▼

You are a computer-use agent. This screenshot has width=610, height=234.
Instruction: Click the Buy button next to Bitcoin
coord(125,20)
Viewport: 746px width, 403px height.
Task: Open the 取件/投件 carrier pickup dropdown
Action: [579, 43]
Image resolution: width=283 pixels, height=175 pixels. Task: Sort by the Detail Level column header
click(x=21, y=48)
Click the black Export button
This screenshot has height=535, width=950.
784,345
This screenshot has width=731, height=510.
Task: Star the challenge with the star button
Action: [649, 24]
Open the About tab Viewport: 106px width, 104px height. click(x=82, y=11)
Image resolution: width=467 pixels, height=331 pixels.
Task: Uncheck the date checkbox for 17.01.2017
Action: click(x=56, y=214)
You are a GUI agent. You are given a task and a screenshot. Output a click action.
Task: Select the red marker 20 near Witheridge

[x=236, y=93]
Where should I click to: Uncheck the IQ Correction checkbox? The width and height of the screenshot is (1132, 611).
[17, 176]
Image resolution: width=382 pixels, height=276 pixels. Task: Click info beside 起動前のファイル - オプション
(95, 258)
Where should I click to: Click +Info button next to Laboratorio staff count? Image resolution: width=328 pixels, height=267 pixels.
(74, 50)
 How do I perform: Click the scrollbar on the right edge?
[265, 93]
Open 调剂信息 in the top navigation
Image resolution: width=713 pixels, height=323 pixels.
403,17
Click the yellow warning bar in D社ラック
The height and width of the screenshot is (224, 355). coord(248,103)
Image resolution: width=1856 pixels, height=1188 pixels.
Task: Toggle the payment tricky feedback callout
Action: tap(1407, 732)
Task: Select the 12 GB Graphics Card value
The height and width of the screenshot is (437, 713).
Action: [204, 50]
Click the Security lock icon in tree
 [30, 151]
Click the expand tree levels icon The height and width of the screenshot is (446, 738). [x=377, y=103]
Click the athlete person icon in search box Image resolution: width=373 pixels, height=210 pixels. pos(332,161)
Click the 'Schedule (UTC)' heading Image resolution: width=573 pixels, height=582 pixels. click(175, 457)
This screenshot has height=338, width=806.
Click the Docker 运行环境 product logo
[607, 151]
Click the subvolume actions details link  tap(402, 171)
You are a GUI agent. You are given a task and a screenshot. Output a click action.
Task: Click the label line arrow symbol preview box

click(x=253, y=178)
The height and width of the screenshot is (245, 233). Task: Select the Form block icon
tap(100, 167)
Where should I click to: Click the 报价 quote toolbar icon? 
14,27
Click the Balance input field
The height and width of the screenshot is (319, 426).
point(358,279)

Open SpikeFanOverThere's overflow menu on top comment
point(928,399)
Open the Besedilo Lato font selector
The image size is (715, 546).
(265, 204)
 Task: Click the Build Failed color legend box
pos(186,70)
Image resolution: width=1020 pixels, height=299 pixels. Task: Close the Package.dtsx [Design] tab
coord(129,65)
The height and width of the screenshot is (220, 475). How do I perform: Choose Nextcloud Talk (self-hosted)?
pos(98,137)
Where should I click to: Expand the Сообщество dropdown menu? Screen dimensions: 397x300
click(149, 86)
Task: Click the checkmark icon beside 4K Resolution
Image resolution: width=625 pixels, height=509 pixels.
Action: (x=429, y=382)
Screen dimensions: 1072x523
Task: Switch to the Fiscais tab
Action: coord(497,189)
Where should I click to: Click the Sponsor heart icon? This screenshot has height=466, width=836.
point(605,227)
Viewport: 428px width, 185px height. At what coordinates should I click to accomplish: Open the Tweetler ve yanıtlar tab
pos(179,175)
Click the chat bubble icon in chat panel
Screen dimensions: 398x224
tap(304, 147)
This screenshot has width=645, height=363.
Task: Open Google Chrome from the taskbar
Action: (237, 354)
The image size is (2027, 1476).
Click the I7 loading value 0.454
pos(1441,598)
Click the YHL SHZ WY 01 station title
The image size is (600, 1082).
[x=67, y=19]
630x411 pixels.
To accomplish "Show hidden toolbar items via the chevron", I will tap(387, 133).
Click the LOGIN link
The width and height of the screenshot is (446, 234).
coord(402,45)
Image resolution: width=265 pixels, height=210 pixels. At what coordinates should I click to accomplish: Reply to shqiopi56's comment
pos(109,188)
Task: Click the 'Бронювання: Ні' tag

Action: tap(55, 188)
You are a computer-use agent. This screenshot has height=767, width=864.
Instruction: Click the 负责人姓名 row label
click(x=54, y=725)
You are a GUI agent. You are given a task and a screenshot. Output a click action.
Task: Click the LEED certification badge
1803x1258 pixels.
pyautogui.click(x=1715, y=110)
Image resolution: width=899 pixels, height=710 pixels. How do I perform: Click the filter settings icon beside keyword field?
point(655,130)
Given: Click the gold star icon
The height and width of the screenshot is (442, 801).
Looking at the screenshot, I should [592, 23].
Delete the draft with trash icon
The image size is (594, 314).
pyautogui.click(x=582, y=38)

▲

EXERCISE REQUIREMENTS =
Repeat the data. Every word must match.

YOUR RESPONSE =
You are a computer-use agent. This screenshot has width=610, height=234.
Instruction: Click the Buy button next to Bitcoin
coord(125,20)
Viewport: 746px width, 403px height.
Task: Open the 取件/投件 carrier pickup dropdown
Action: [579, 43]
Image resolution: width=283 pixels, height=175 pixels. Task: Sort by the Detail Level column header
click(x=21, y=48)
Click the black Export button
This screenshot has height=535, width=950.
784,345
This screenshot has width=731, height=510.
Task: Star the challenge with the star button
Action: [649, 24]
Open the About tab Viewport: 106px width, 104px height. click(x=82, y=11)
Image resolution: width=467 pixels, height=331 pixels.
Task: Uncheck the date checkbox for 17.01.2017
Action: click(x=56, y=214)
You are a GUI agent. You are given a task and a screenshot. Output a click action.
Task: Select the red marker 20 near Witheridge

[x=236, y=93]
Where should I click to: Uncheck the IQ Correction checkbox? The width and height of the screenshot is (1132, 611).
[17, 176]
Image resolution: width=382 pixels, height=276 pixels. Task: Click info beside 起動前のファイル - オプション
(95, 258)
Where should I click to: Click +Info button next to Laboratorio staff count? Image resolution: width=328 pixels, height=267 pixels.
(74, 50)
 How do I perform: Click the scrollbar on the right edge?
[265, 93]
Open 调剂信息 in the top navigation
Image resolution: width=713 pixels, height=323 pixels.
403,17
Click the yellow warning bar in D社ラック
The height and width of the screenshot is (224, 355). coord(248,103)
Image resolution: width=1856 pixels, height=1188 pixels.
Task: Toggle the payment tricky feedback callout
Action: tap(1407, 732)
Task: Select the 12 GB Graphics Card value
The height and width of the screenshot is (437, 713).
Action: [204, 50]
Click the Security lock icon in tree
 [30, 151]
Click the expand tree levels icon The height and width of the screenshot is (446, 738). [x=377, y=103]
Click the athlete person icon in search box Image resolution: width=373 pixels, height=210 pixels. pos(332,161)
Click the 'Schedule (UTC)' heading Image resolution: width=573 pixels, height=582 pixels. click(175, 457)
This screenshot has height=338, width=806.
Click the Docker 运行环境 product logo
[607, 151]
Click the subvolume actions details link  tap(402, 171)
You are a GUI agent. You are given a task and a screenshot. Output a click action.
Task: Click the label line arrow symbol preview box

click(x=253, y=178)
The height and width of the screenshot is (245, 233). Task: Select the Form block icon
tap(100, 167)
Where should I click to: Click the 报价 quote toolbar icon? 
14,27
Click the Balance input field
The height and width of the screenshot is (319, 426).
point(358,279)

Open SpikeFanOverThere's overflow menu on top comment
point(928,399)
Open the Besedilo Lato font selector
The image size is (715, 546).
(265, 204)
 Task: Click the Build Failed color legend box
pos(186,70)
Image resolution: width=1020 pixels, height=299 pixels. Task: Close the Package.dtsx [Design] tab
coord(129,65)
The height and width of the screenshot is (220, 475). How do I perform: Choose Nextcloud Talk (self-hosted)?
pos(98,137)
Where should I click to: Expand the Сообщество dropdown menu? Screen dimensions: 397x300
click(149, 86)
Task: Click the checkmark icon beside 4K Resolution
Image resolution: width=625 pixels, height=509 pixels.
Action: (x=429, y=382)
Screen dimensions: 1072x523
Task: Switch to the Fiscais tab
Action: coord(497,189)
Where should I click to: Click the Sponsor heart icon? This screenshot has height=466, width=836.
point(605,227)
Viewport: 428px width, 185px height. At what coordinates should I click to accomplish: Open the Tweetler ve yanıtlar tab
pos(179,175)
Click the chat bubble icon in chat panel
Screen dimensions: 398x224
tap(304, 147)
This screenshot has width=645, height=363.
Task: Open Google Chrome from the taskbar
Action: (237, 354)
The image size is (2027, 1476).
Click the I7 loading value 0.454
pos(1441,598)
Click the YHL SHZ WY 01 station title
The image size is (600, 1082).
[x=67, y=19]
630x411 pixels.
To accomplish "Show hidden toolbar items via the chevron", I will tap(387, 133).
Click the LOGIN link
The width and height of the screenshot is (446, 234).
coord(402,45)
Image resolution: width=265 pixels, height=210 pixels. At what coordinates should I click to accomplish: Reply to shqiopi56's comment
pos(109,188)
Task: Click the 'Бронювання: Ні' tag

Action: tap(55, 188)
You are a computer-use agent. This screenshot has height=767, width=864.
Instruction: Click the 负责人姓名 row label
click(x=54, y=725)
You are a GUI agent. You are given a task and a screenshot. Output a click action.
Task: Click the LEED certification badge
1803x1258 pixels.
pyautogui.click(x=1715, y=110)
Image resolution: width=899 pixels, height=710 pixels. How do I perform: Click the filter settings icon beside keyword field?
point(655,130)
Given: Click the gold star icon
The height and width of the screenshot is (442, 801).
Looking at the screenshot, I should [592, 23].
Delete the draft with trash icon
The image size is (594, 314).
pyautogui.click(x=582, y=38)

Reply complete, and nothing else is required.